Aeschynanthus radicans
planta-batom, flor-batom, columéia

Foto de geoff mckay from Palmerston North, New Zealand, CC BY 2.0, via Wikimedia Commons
A planta-batom é ideal em cestas suspensas ou vasos onde pode luzir seus ramos pendentes, também se adequa nos jardins verticais, mas sempre em locais sombreados, já que não tolera a exposição ao sol direto. Suas folhas, carnudas, são verdes e opostas, surgindo em hastes finas. As flores tem formato de trombeta, com perfume agradável, muito atrativas para os beija-flores.

Foto de Mokkie, CC BY-SA 3.0, via Wikimedia Commons
Os cuidados são simples, apenas não suporta a água muito fria nas regas e estas devem ser suspensas nos meses mais frios, porque não atura encharcamento.
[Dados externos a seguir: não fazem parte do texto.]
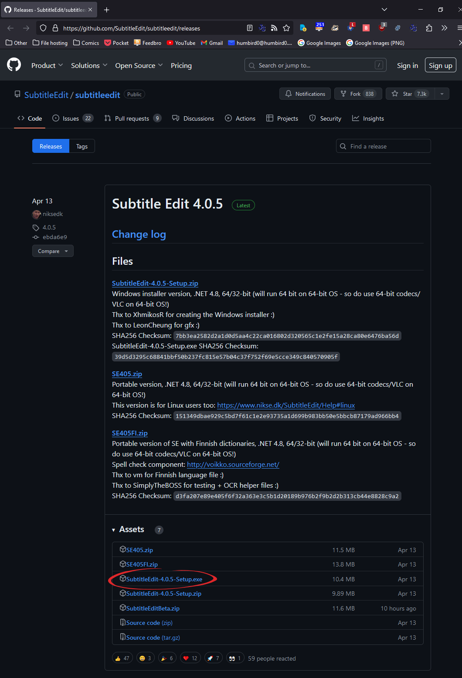Toggle the rocket reaction
The height and width of the screenshot is (678, 462).
pyautogui.click(x=214, y=658)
É ideal pulveriza-la levemente, todos os dias de manhã, com água quase morna no verão.

Foto de Forest & Kim Starr, CC BY 3.0 US, via Wikimedia Commons
Seu nome botânico vem do grego auschune, que pode ser traduzido como vergonha e anthos, significa flor.
É reproduzida pela divisão dos ramos e por estacas desses ramos na primavera.
- Sinônimos estrangeiros: achinanto, esquenanto, pintalabios rizada, (em espanhol); lipstick plant, lipstick vine, (em inglês); schamblume, (em alemão).
- Família: Gesneriaceae.
- Características: herbácea epífita.
- Porte: ramos pendentes de 80 centímetros.
- Fenologia: verão.
- Cor da flor: vermelha.
- Cor da folhagem: verde.
- Origem: Indonésia, Malásia, Java, Nova Guiné e Filipinas.
- Clima: tropical/subtropical.
- Luminosidade: sombra, meia sombra.